グレンダンは狂った都市であり、年に何度も汚染獣と戦っているために実戦経験を積める機会が多いが、他の都市ではそうもいかない。
故に汚染獣が襲ってきた時の様子を見ていたレイフォンは、ツェルニは滅びるという可能性を考えていた。
自分は誰かのために戦うことはもうない。
そう思いつつも戦場にいない自分に違和感を感じていたレイフォンは、一通の手紙を読むことで再び剣を取った。

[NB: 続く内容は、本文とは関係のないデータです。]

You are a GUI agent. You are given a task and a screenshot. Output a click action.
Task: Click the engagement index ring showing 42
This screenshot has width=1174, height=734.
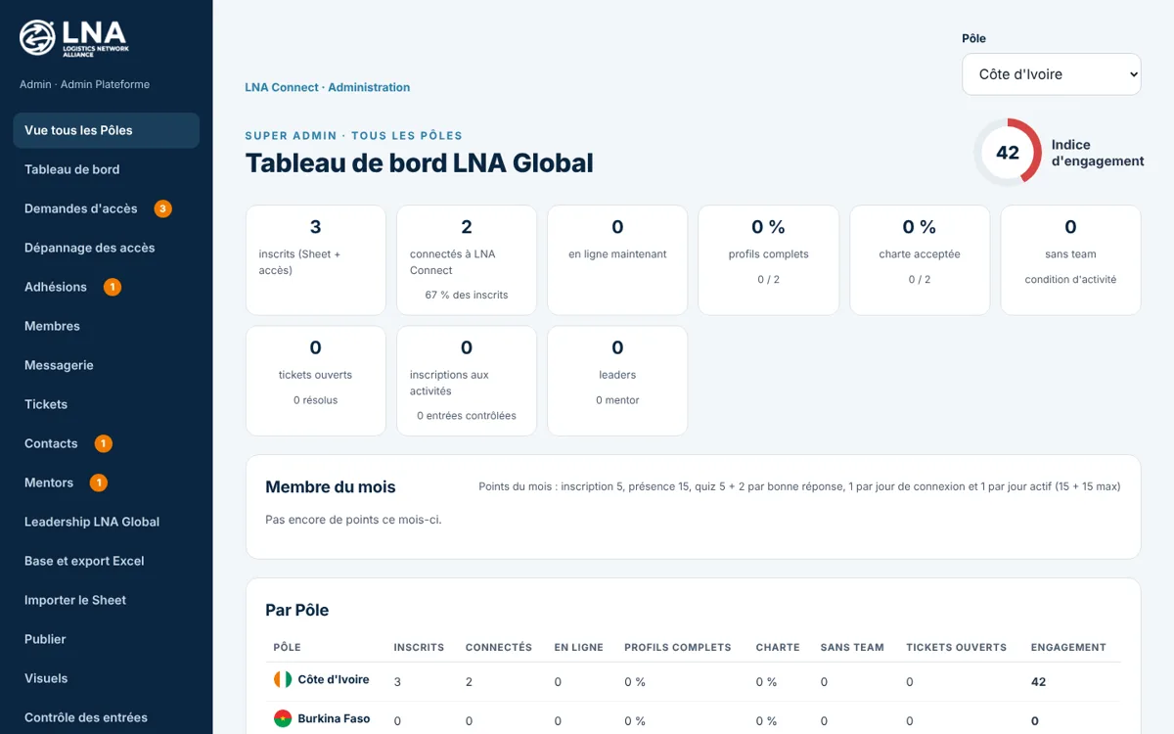click(x=1008, y=153)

そのまま戦わずに居たら遠く離れていても自分を理解し、信じてくれている者を裏切ってしまうように感じたから。
オーバー・ザ・レギオス
幕間01 レイフォン・アルセイフ
ハーレイの下で錬金鋼の安全装置を解除し、錬金鋼の設定を剣の他に鋼糸を入力してもらったレイフォンは、その鋼糸の力を最大限発揮できる場所へと移動していた。
その途中、奇妙な武芸者とすれ違った。
「どけどけぇぇえい!!」
叫びながら突っ込んでくる男は、若干サイズの合っていない一般教養科の制服を着用しているが、中空を凄まじい速度で跳ぶ姿はどう考えても一般生徒ではありえない。
「うわあッ?!」
代表的な内力系活剄のひとつである旋剄を用いて突っ込んでくる男は軌道変更する様子もなく、驚いたレイフォンが道を譲る。
「危ねぇだろ! 気をつけろい!!」
レイフォンと衝突しかけた武芸者は、怒声だけを残して外縁部へと向かって跳んで行った。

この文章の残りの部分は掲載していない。